> **Dataset records**:

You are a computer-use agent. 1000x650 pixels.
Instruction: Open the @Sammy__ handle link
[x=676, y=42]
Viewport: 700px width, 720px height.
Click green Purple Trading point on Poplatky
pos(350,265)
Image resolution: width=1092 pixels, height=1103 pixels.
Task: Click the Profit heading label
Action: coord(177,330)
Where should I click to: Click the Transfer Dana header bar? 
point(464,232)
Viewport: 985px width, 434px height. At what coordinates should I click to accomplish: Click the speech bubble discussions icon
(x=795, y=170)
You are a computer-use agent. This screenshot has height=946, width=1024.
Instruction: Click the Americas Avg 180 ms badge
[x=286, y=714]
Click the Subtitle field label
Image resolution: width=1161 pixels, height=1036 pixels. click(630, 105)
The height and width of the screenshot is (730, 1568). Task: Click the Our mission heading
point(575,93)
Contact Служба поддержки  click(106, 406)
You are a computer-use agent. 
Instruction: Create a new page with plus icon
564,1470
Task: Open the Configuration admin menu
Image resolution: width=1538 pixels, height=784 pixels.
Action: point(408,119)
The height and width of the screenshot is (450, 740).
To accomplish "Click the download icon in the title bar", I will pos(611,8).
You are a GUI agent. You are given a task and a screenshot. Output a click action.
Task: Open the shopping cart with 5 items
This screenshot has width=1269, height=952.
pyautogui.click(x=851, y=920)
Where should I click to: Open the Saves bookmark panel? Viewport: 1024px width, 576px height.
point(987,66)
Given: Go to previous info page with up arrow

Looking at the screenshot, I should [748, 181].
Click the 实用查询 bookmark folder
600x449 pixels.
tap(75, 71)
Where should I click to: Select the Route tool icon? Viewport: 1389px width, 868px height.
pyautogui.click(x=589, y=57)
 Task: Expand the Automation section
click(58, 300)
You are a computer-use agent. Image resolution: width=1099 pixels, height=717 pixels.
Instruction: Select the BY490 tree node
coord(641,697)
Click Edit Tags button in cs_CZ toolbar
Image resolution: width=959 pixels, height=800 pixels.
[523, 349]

> **Activity**: Without any alteration, repeat each entry shown above.

> **Written response**:
You are a computer-use agent. 1000x650 pixels.
Instruction: Open the @Sammy__ handle link
[x=676, y=42]
Viewport: 700px width, 720px height.
Click green Purple Trading point on Poplatky
pos(350,265)
Image resolution: width=1092 pixels, height=1103 pixels.
Task: Click the Profit heading label
Action: coord(177,330)
Where should I click to: Click the Transfer Dana header bar? 
point(464,232)
Viewport: 985px width, 434px height. At what coordinates should I click to accomplish: Click the speech bubble discussions icon
(x=795, y=170)
You are a computer-use agent. This screenshot has height=946, width=1024.
Instruction: Click the Americas Avg 180 ms badge
[x=286, y=714]
Click the Subtitle field label
Image resolution: width=1161 pixels, height=1036 pixels. click(630, 105)
The height and width of the screenshot is (730, 1568). Task: Click the Our mission heading
point(575,93)
Contact Служба поддержки  click(106, 406)
You are a computer-use agent. 
Instruction: Create a new page with plus icon
564,1470
Task: Open the Configuration admin menu
Image resolution: width=1538 pixels, height=784 pixels.
Action: point(408,119)
The height and width of the screenshot is (450, 740).
To accomplish "Click the download icon in the title bar", I will pos(611,8).
You are a GUI agent. You are given a task and a screenshot. Output a click action.
Task: Open the shopping cart with 5 items
This screenshot has width=1269, height=952.
pyautogui.click(x=851, y=920)
Where should I click to: Open the Saves bookmark panel? Viewport: 1024px width, 576px height.
point(987,66)
Given: Go to previous info page with up arrow

Looking at the screenshot, I should [748, 181].
Click the 实用查询 bookmark folder
600x449 pixels.
tap(75, 71)
Where should I click to: Select the Route tool icon? Viewport: 1389px width, 868px height.
pyautogui.click(x=589, y=57)
 Task: Expand the Automation section
click(58, 300)
You are a computer-use agent. Image resolution: width=1099 pixels, height=717 pixels.
Instruction: Select the BY490 tree node
coord(641,697)
Click Edit Tags button in cs_CZ toolbar
Image resolution: width=959 pixels, height=800 pixels.
[523, 349]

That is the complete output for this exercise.